> _Problem details_: Please decide whether each statement below agrees with the passage on quadratic MOKE measurements, answering yes or no and quoting the passage's deciding words exactly. (a) With the charge current parallel to H ext, both the test and control samples show quadratic MOKE responses proportional to 1/H ext. (b) The FL torque was measured with a smaller current than the one used in the polar MOKE measurement. (c) The FL torque is much larger in magnitude than the DL torque.

We also measured \(m_{{\rm{Py}}}^{/\!\!/}\) using the quadratic MOKE response25, and observed the same dependencies on \(\hat {\bf{m}}\) as for the DL torque. The quadratic MOKE response, ψ quad, is proportional to \(\left( {{{\hat {\bf{m}}}_{{\rm{Py}}}} \cdot \hat {\bf{y}}} \right)\left( {{{\hat {\bf{m}}}_{{\rm{Py}}}} \cdot \hat {\bf{x}}} \right)\). When the charge current is parallel to H ext (ϕ = 0°), as depicted in Figs. 2a and 3a, shows that both the test and control samples exhibit quadratic MOKE responses that are proportional to 1/H ext but independent of \(\hat {\bf{m}}\), as expected from Eq. (5). When the charge current is applied perpendicular to H ext (ϕ = 90°), as shown in Fig. 3b, a significant quadratic MOKE signal with a sign dependence on \(\hat {\bf{m}}\) is obtained with the test sample. This is consistent with the second term in Eq. (5). On the other hand, the quadratic MOKE signal for the control sample is independent of \(\hat {\bf{m}}\), as expected, since \({\bf{Q}}_{\hat {\bf{\sigma }}}^{\rm{R}}\) is blocked by the TaO x layer. We measured \(h_{{\rm{FL}}}^{\rm{R}} = 41 \pm 13\,{\rm{A}}{{\rm{m}}^{ - {\rm{1}}}}\) with the test sample, where we employed the same current (30 mA through a 50 μm strip) as was used in the polar MOKE measurement. As such, the FL torque is comparable in magnitude to the DL torque due to \({\bf{Q}}_{\hat {\bf{\sigma }}}^{\rm{R}}\).

> _Data records_:
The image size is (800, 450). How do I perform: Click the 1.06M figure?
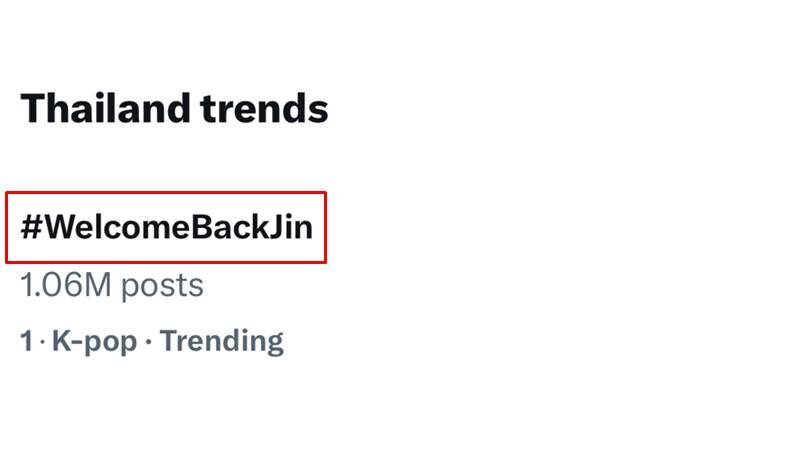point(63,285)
--
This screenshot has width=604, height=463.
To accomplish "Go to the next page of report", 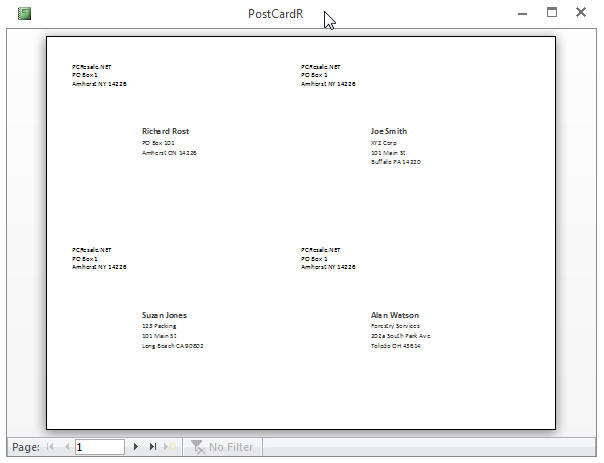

> _Task result_:
(a) Yes: "both the test and control samples exhibit quadratic MOKE responses that are proportional to 1/H ext"
(b) No: "we employed the same current (30 mA through a 50 μm strip) as was used in the polar MOKE measurement"
(c) No: "the FL torque is comparable in magnitude to the DL torque"